3. После того, как я долго следил за философами и наблюдал их, я сказал себе: нужно большую часть сознательного мышления причислить еще к функциям инстинкта, даже и по отношению к философскому мышлению; здесь надо переучиваться так же, как люди переучивались относительно наследственности и «прирожденного». Насколько самый акт рождения мало принимается во внимание во всем предыдущем и последующем ходе наследственности, настолько же мало «самосознание» в каком-либо положительном смысле может быть противопоставлено инстинктивному мышлению большая часть сознательного мышления философа тайно управляется его инстинктами, которые насильно ведут его по известным путям. За всякой логикой и ее кажущейся самостоятельностью движения скрывается также оценка, точнее говоря, физиологические требования, ради сохранения известного рода жизни. Например — что определенное ценится более неопределенного. обман ценится менее «прг-ды»—подобные оценки при всей своей регулирующей важности для нас, суть только оценки переднего плана, известного рода глупость niaiserie, которая, пожалуй, нужна для сохранения таких существ, как мы. Предположив, что «мера вещей» не есть именно человек...
4. Ложность суждения еще не может служить нам возражением против суждения; в этом отношении наш новый язык кажется наиболее непонятным. Вопрос заключается в том, насколько оно способствует развитию, сохранению жизни, сохранению рода, может быть, даже зарождению рода. И мы принципиально склонны утверждать, что самые ложные суждения (к которым синтетические суждения принадлежат a priori) для нас самые необходимые, что без допущения логических фикций, без измерения действительности чисто вымышленным миром абсолютного, самому-себе-равного, без известной подделки мира посредством числа, человек не мог бы жить.—Отречение от ложных суждений было бы отречением от жизни, отрицанием ее. Признать неправду необходимым условием жизни,—это значит, конечно, оказывать опасное сопротивление обычно высоко оцениваемым чувствам, и философия, отваживающаяся на это, уже одним этим ставит себя по ту сторону добра и зла.

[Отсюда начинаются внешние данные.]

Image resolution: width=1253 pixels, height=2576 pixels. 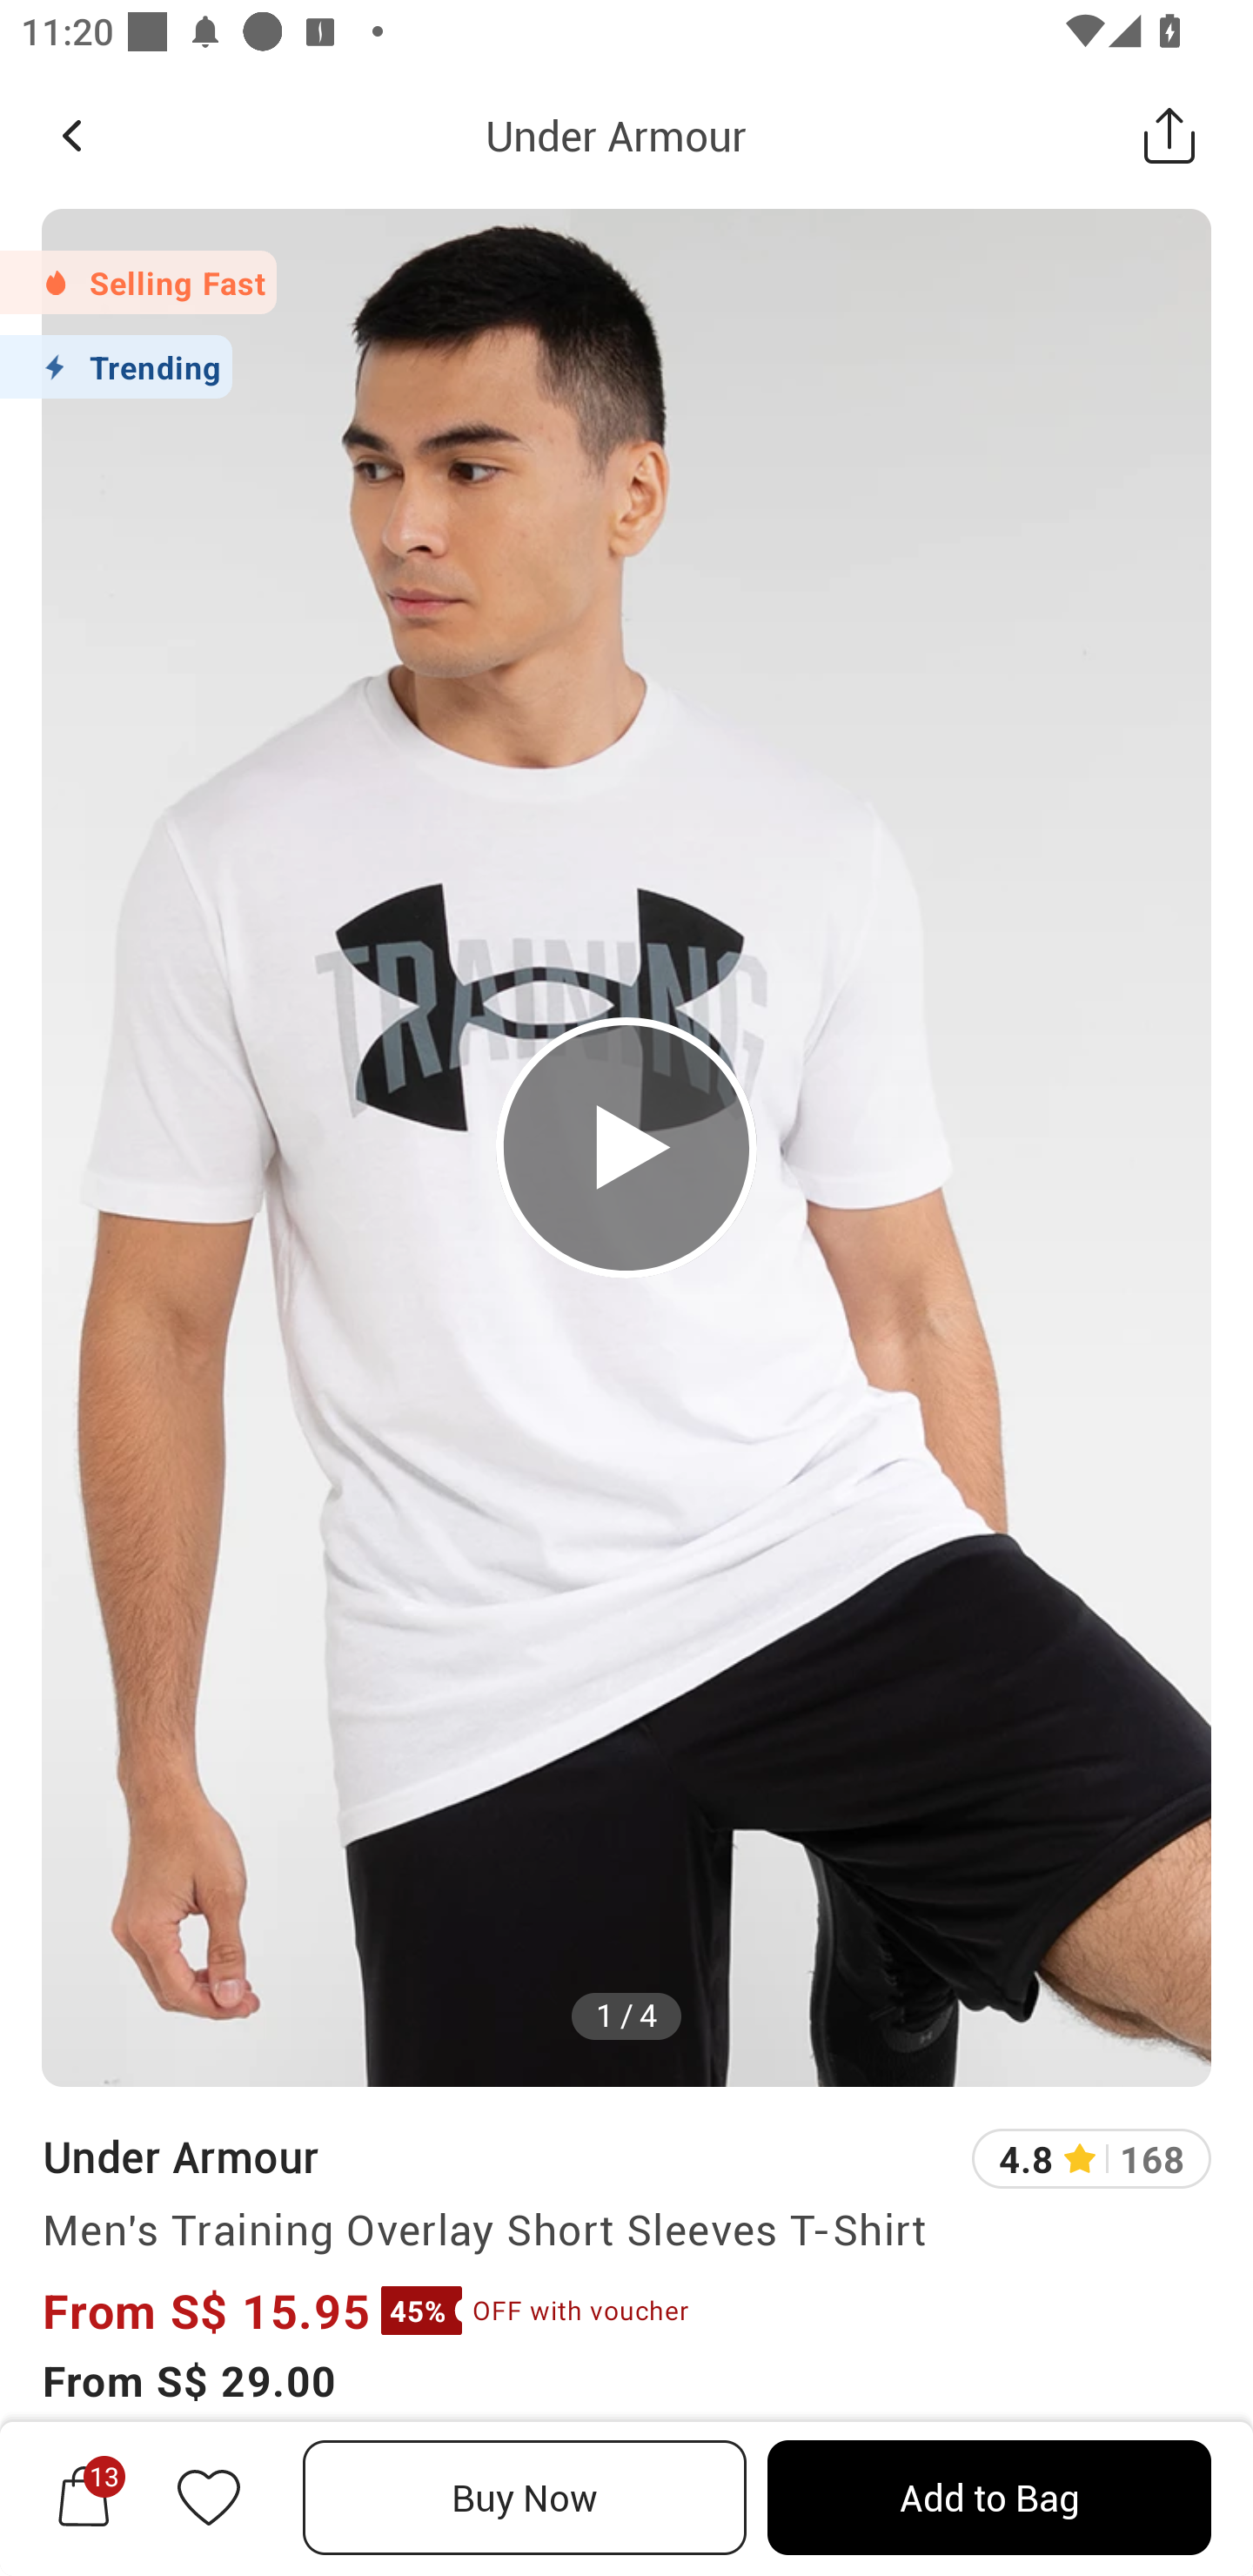 What do you see at coordinates (988, 2498) in the screenshot?
I see `Add to Bag` at bounding box center [988, 2498].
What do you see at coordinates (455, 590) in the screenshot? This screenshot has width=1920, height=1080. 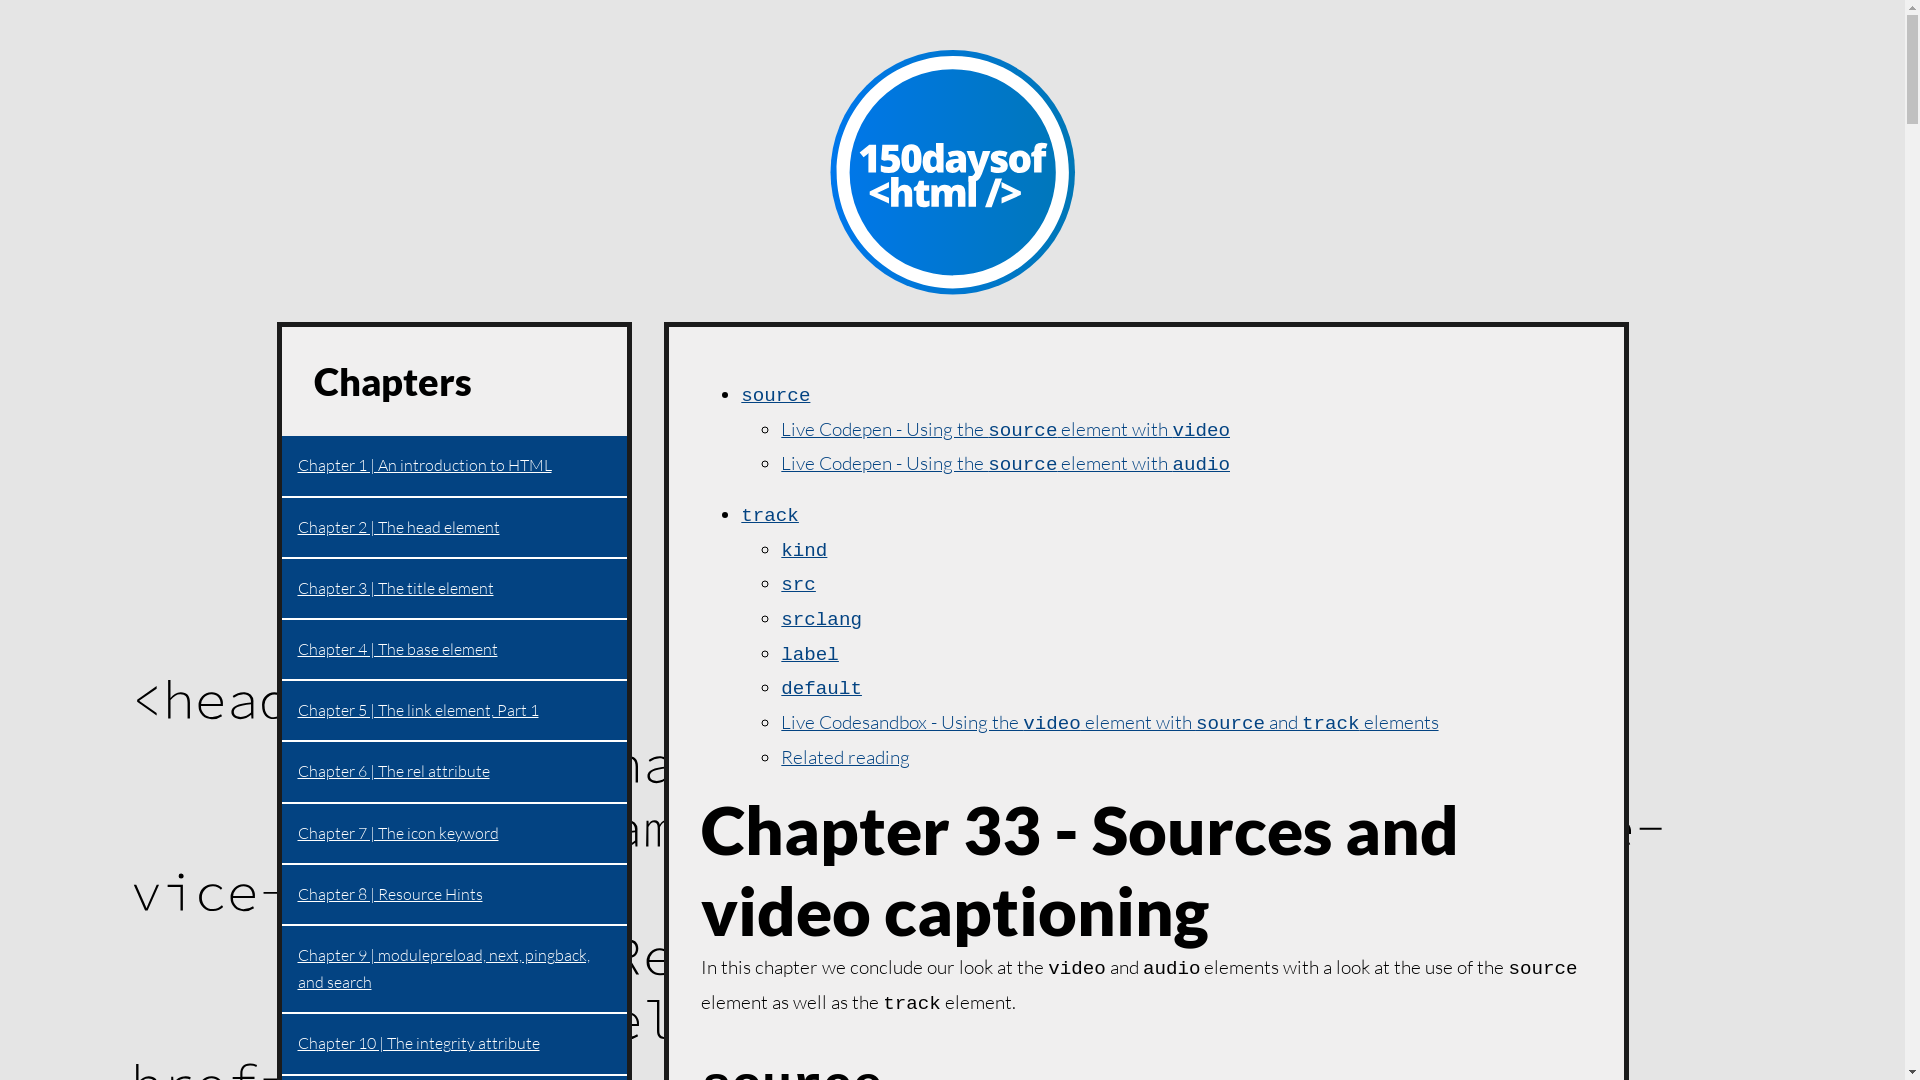 I see `Chapter 3 | The title element` at bounding box center [455, 590].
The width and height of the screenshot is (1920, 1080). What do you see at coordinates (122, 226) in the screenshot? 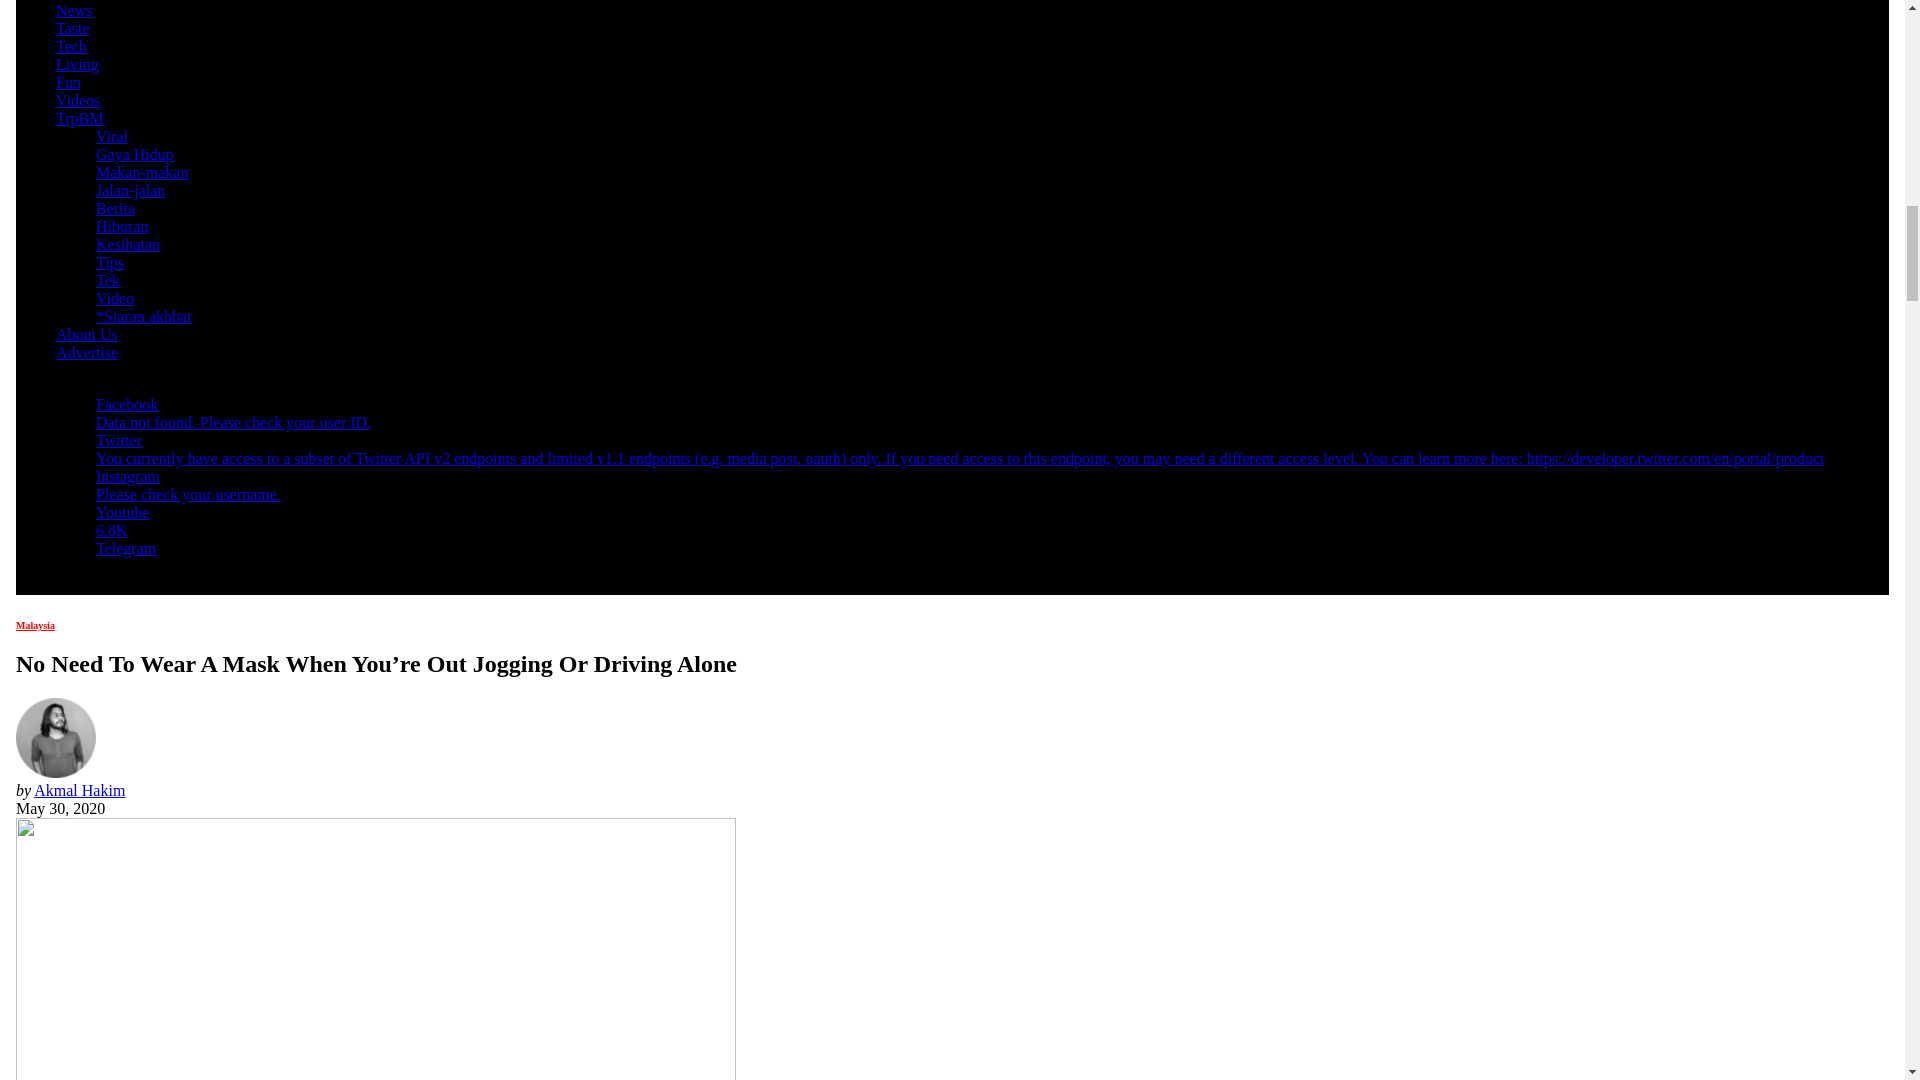
I see `Hiburan` at bounding box center [122, 226].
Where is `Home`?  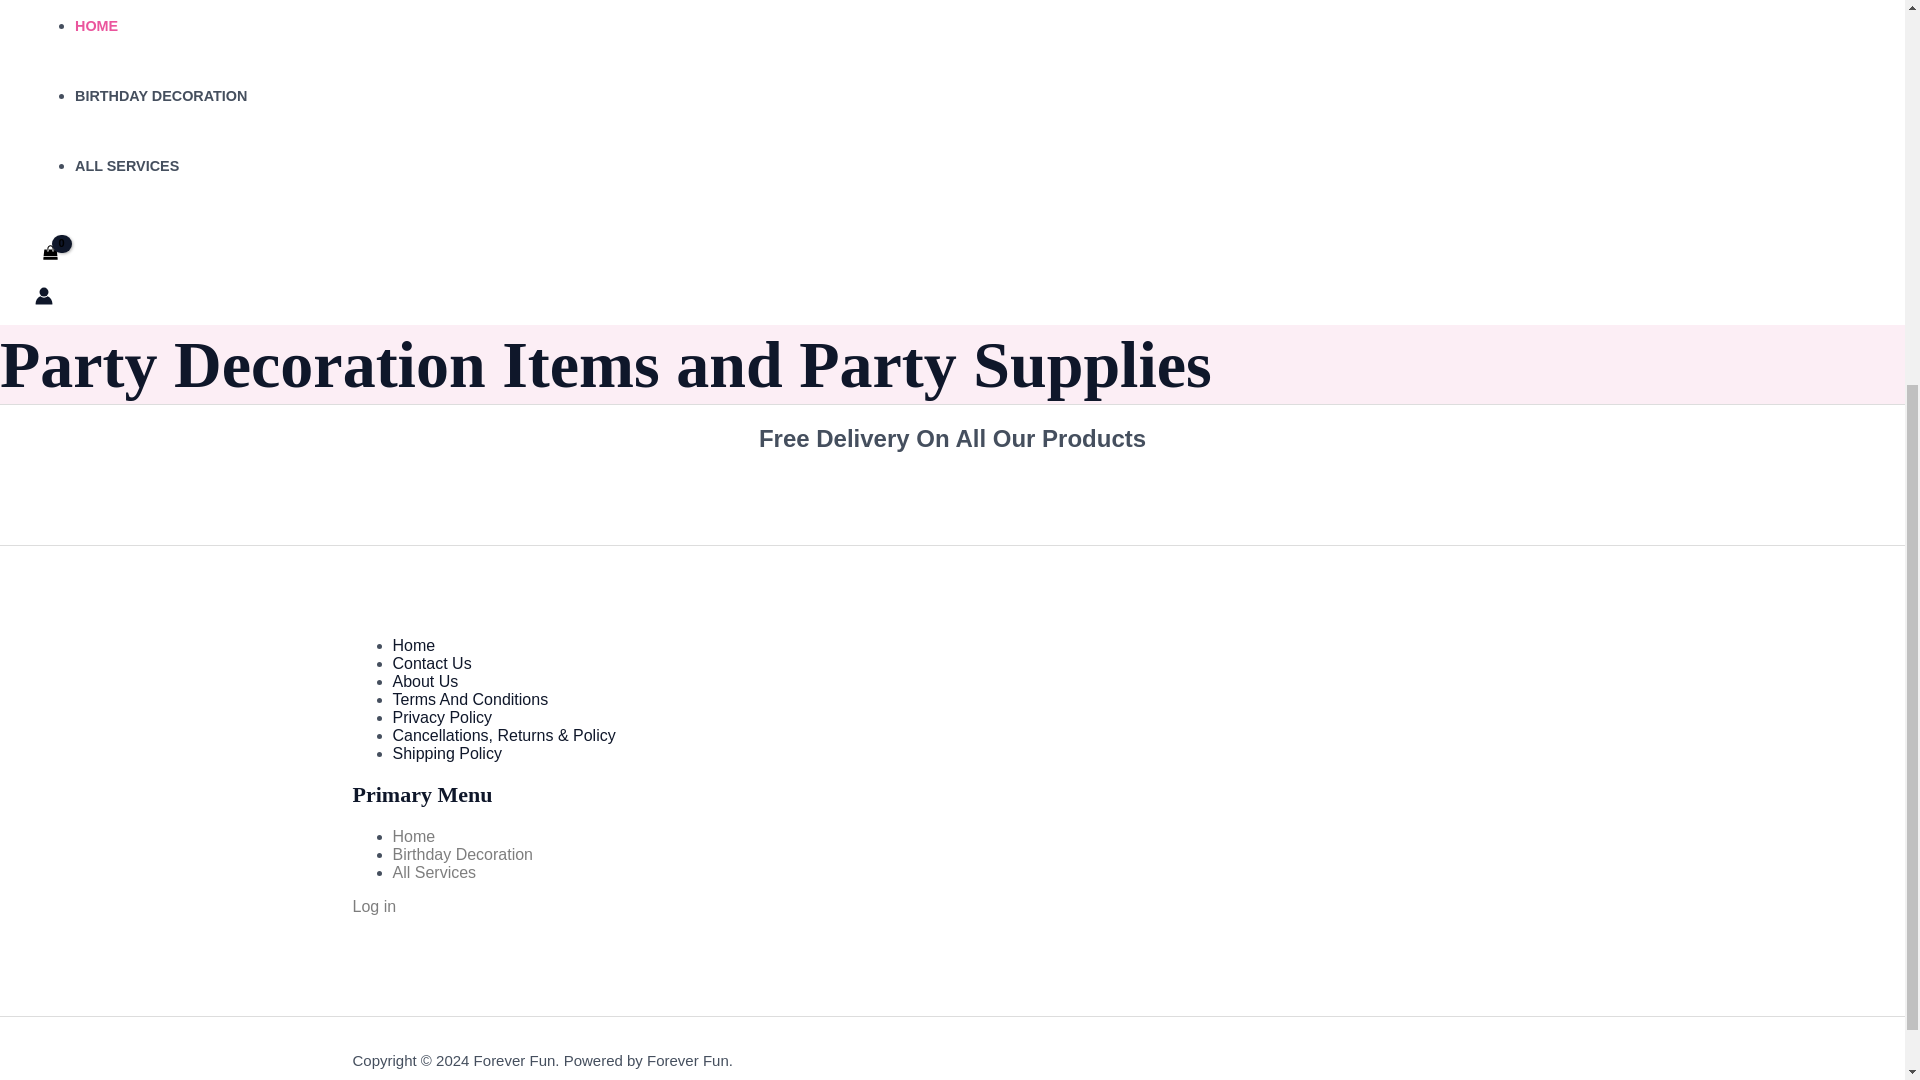
Home is located at coordinates (413, 646).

5. Смотреть на всех философов отчастп с насмешкой побуждает нас не то, что мы поминутно видим, до чего они невинны—как часто и как легко они ошибаются и заблуждаются, одним словом видим их детскую наивность и ребячество, а то, что они поступают не всегда честно и в то же время они все вместе подымают добродетельный гвалт, как только, хотя бы издали, затрагивается проблема правдивости. Все они делают вид, будто достигли своих собственных мнений и открыли их путем саморазвития холодной, чистой, божественно-невозмутимой диалектики (в отличие от мистиков всех сортов, которые честнее, но и глупее их, и говорят о «вдохновении свыше»); тогда как в сущности они с помощью подтасованных оснований защищают предвзятый тезис, выдумку, «внушение свыше», большей частью отвлеченным способом созданное и профильтрованное желание сердца. Все они адвокаты, только не хотят носить эту кличку, и даже большей частью хитрые защитники своих предрассудков, которые они называют «истинами». Они очень далеки от той храбрости совести, которая признается именно в этом, очень далеки от той храброй порядочности, которая высказывает это, для того ли, чтобы предостеречь друга или недруга, на зло ли другим, или в насмешку над собой. Натянутое и благонравное лицемерие старика Канта, с которым он нас заманивает на обходные диалектические пути, ведущие или скорее заманивающие к его категорическому императиву—это зрелище вызывает у нас, избалованных, улыбку и нам очень забавно наблюдать тонкие уловки старых моралистов и проповедников морали. Припомним также тот фокус в математической форме, в который Спиноза, как в панцырь, заковал и замаскировал свою философию— «любовь к своей мудрости», по справедливой и верной оценке выражения,—чтобы этим сразу запугать противника, который осмелился бы бросить взор на эту непобедимую деву, Палладу-Афину. Сколько собственной трусости и несостоятельности скрывает уединенный больной под этой маской!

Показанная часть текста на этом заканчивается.